(Stored data)

◆ ◆ ◆ ◆

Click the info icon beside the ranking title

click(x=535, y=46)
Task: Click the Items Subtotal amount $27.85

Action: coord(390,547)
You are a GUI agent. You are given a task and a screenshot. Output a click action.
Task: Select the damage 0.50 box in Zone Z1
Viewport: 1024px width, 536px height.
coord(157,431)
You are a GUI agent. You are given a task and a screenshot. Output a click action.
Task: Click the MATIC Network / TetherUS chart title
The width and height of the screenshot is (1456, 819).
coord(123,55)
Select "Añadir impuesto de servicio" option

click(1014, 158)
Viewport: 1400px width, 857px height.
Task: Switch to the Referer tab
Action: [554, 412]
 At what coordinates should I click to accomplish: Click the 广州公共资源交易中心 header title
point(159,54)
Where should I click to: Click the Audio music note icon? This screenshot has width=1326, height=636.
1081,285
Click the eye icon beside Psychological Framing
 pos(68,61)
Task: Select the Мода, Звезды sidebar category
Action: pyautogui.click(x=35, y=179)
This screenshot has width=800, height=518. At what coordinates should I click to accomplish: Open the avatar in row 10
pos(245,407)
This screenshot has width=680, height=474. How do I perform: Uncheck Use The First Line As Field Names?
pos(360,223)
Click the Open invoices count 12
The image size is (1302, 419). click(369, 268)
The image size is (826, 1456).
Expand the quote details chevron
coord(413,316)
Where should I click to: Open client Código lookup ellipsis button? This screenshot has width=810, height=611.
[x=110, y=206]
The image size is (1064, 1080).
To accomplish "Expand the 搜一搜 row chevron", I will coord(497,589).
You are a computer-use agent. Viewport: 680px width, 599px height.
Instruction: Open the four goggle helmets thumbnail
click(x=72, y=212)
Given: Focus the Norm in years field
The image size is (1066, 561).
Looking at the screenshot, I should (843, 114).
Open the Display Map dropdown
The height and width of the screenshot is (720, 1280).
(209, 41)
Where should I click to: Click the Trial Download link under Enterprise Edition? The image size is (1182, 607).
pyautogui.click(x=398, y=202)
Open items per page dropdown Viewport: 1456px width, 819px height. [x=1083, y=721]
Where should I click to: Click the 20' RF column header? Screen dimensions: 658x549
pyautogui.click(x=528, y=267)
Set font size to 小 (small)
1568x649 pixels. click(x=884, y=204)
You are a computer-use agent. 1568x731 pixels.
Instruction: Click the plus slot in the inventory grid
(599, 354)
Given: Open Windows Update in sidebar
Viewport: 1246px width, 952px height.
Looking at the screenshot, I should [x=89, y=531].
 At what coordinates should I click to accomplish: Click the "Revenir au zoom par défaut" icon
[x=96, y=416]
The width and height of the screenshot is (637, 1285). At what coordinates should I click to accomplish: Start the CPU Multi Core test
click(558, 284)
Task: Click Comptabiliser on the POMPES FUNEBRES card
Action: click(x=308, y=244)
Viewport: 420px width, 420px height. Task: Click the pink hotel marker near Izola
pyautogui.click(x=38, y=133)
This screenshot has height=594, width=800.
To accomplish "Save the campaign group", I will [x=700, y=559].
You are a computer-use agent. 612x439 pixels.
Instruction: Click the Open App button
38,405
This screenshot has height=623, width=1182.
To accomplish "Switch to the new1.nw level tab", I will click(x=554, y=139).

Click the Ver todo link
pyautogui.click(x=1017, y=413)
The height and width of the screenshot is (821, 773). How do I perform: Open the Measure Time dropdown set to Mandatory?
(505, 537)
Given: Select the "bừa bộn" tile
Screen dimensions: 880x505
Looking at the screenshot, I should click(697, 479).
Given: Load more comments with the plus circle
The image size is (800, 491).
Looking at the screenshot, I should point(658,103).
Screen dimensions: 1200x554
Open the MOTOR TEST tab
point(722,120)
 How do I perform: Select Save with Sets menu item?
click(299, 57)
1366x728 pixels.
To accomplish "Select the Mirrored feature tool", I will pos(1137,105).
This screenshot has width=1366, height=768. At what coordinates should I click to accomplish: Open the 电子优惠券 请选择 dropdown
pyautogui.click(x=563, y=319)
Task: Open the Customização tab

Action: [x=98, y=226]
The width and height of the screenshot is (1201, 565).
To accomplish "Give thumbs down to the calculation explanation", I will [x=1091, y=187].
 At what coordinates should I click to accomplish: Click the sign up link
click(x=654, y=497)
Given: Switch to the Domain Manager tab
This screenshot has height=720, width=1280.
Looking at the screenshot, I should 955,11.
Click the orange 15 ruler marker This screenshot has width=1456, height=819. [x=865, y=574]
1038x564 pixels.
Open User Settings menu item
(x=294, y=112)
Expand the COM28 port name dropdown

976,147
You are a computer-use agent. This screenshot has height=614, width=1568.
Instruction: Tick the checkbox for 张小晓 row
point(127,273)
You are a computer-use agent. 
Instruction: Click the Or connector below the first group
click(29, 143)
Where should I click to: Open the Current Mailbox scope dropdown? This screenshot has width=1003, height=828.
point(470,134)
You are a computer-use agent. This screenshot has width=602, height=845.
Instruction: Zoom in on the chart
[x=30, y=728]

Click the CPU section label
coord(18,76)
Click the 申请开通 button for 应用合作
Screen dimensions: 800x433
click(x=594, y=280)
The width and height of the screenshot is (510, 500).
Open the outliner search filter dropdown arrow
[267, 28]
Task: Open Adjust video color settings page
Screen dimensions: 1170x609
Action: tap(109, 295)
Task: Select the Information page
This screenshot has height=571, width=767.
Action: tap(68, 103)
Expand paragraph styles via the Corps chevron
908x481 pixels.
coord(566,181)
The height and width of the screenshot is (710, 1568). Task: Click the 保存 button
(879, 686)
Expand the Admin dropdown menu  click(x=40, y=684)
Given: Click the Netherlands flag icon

◆ ◆ ◆ ◆

> **YOUR INSTRUCTIONS**
Please give all the entries above again, exactly as they stand.

> **RESULT OF THE TASK**
Click the info icon beside the ranking title

click(x=535, y=46)
Task: Click the Items Subtotal amount $27.85

Action: coord(390,547)
You are a GUI agent. You are given a task and a screenshot. Output a click action.
Task: Select the damage 0.50 box in Zone Z1
Viewport: 1024px width, 536px height.
coord(157,431)
You are a GUI agent. You are given a task and a screenshot. Output a click action.
Task: Click the MATIC Network / TetherUS chart title
The width and height of the screenshot is (1456, 819).
coord(123,55)
Select "Añadir impuesto de servicio" option

click(1014, 158)
Viewport: 1400px width, 857px height.
Task: Switch to the Referer tab
Action: [554, 412]
 At what coordinates should I click to accomplish: Click the 广州公共资源交易中心 header title
point(159,54)
Where should I click to: Click the Audio music note icon? This screenshot has width=1326, height=636.
1081,285
Click the eye icon beside Psychological Framing
 pos(68,61)
Task: Select the Мода, Звезды sidebar category
Action: pyautogui.click(x=35, y=179)
This screenshot has width=800, height=518. At what coordinates should I click to accomplish: Open the avatar in row 10
pos(245,407)
This screenshot has width=680, height=474. How do I perform: Uncheck Use The First Line As Field Names?
pos(360,223)
Click the Open invoices count 12
The image size is (1302, 419). click(369, 268)
The image size is (826, 1456).
Expand the quote details chevron
coord(413,316)
Where should I click to: Open client Código lookup ellipsis button? This screenshot has width=810, height=611.
[x=110, y=206]
The image size is (1064, 1080).
To accomplish "Expand the 搜一搜 row chevron", I will coord(497,589).
You are a computer-use agent. Viewport: 680px width, 599px height.
Instruction: Open the four goggle helmets thumbnail
click(x=72, y=212)
Given: Focus the Norm in years field
The image size is (1066, 561).
Looking at the screenshot, I should (843, 114).
Open the Display Map dropdown
The height and width of the screenshot is (720, 1280).
(209, 41)
Where should I click to: Click the Trial Download link under Enterprise Edition? The image size is (1182, 607).
pyautogui.click(x=398, y=202)
Open items per page dropdown Viewport: 1456px width, 819px height. [x=1083, y=721]
Where should I click to: Click the 20' RF column header? Screen dimensions: 658x549
pyautogui.click(x=528, y=267)
Set font size to 小 (small)
1568x649 pixels. click(x=884, y=204)
You are a computer-use agent. 1568x731 pixels.
Instruction: Click the plus slot in the inventory grid
(599, 354)
Given: Open Windows Update in sidebar
Viewport: 1246px width, 952px height.
Looking at the screenshot, I should [x=89, y=531].
 At what coordinates should I click to accomplish: Click the "Revenir au zoom par défaut" icon
[x=96, y=416]
The width and height of the screenshot is (637, 1285). At what coordinates should I click to accomplish: Start the CPU Multi Core test
click(558, 284)
Task: Click Comptabiliser on the POMPES FUNEBRES card
Action: click(x=308, y=244)
Viewport: 420px width, 420px height. Task: Click the pink hotel marker near Izola
pyautogui.click(x=38, y=133)
This screenshot has height=594, width=800.
To accomplish "Save the campaign group", I will [x=700, y=559].
You are a computer-use agent. 612x439 pixels.
Instruction: Click the Open App button
38,405
This screenshot has height=623, width=1182.
To accomplish "Switch to the new1.nw level tab", I will click(x=554, y=139).

Click the Ver todo link
pyautogui.click(x=1017, y=413)
The height and width of the screenshot is (821, 773). How do I perform: Open the Measure Time dropdown set to Mandatory?
(505, 537)
Given: Select the "bừa bộn" tile
Screen dimensions: 880x505
Looking at the screenshot, I should click(697, 479).
Given: Load more comments with the plus circle
The image size is (800, 491).
Looking at the screenshot, I should point(658,103).
Screen dimensions: 1200x554
Open the MOTOR TEST tab
point(722,120)
 How do I perform: Select Save with Sets menu item?
click(299, 57)
1366x728 pixels.
To accomplish "Select the Mirrored feature tool", I will pos(1137,105).
This screenshot has width=1366, height=768. At what coordinates should I click to accomplish: Open the 电子优惠券 请选择 dropdown
pyautogui.click(x=563, y=319)
Task: Open the Customização tab

Action: [x=98, y=226]
The width and height of the screenshot is (1201, 565).
To accomplish "Give thumbs down to the calculation explanation", I will [x=1091, y=187].
 At what coordinates should I click to accomplish: Click the sign up link
click(x=654, y=497)
Given: Switch to the Domain Manager tab
This screenshot has height=720, width=1280.
Looking at the screenshot, I should 955,11.
Click the orange 15 ruler marker This screenshot has width=1456, height=819. [x=865, y=574]
1038x564 pixels.
Open User Settings menu item
(x=294, y=112)
Expand the COM28 port name dropdown

976,147
You are a computer-use agent. This screenshot has height=614, width=1568.
Instruction: Tick the checkbox for 张小晓 row
point(127,273)
You are a computer-use agent. 
Instruction: Click the Or connector below the first group
click(29, 143)
Where should I click to: Open the Current Mailbox scope dropdown? This screenshot has width=1003, height=828.
point(470,134)
You are a computer-use agent. This screenshot has width=602, height=845.
Instruction: Zoom in on the chart
[x=30, y=728]

Click the CPU section label
coord(18,76)
Click the 申请开通 button for 应用合作
Screen dimensions: 800x433
click(x=594, y=280)
The width and height of the screenshot is (510, 500).
Open the outliner search filter dropdown arrow
[267, 28]
Task: Open Adjust video color settings page
Screen dimensions: 1170x609
Action: tap(109, 295)
Task: Select the Information page
This screenshot has height=571, width=767.
Action: tap(68, 103)
Expand paragraph styles via the Corps chevron
908x481 pixels.
coord(566,181)
The height and width of the screenshot is (710, 1568). Task: Click the 保存 button
(879, 686)
Expand the Admin dropdown menu  click(x=40, y=684)
Given: Click the Netherlands flag icon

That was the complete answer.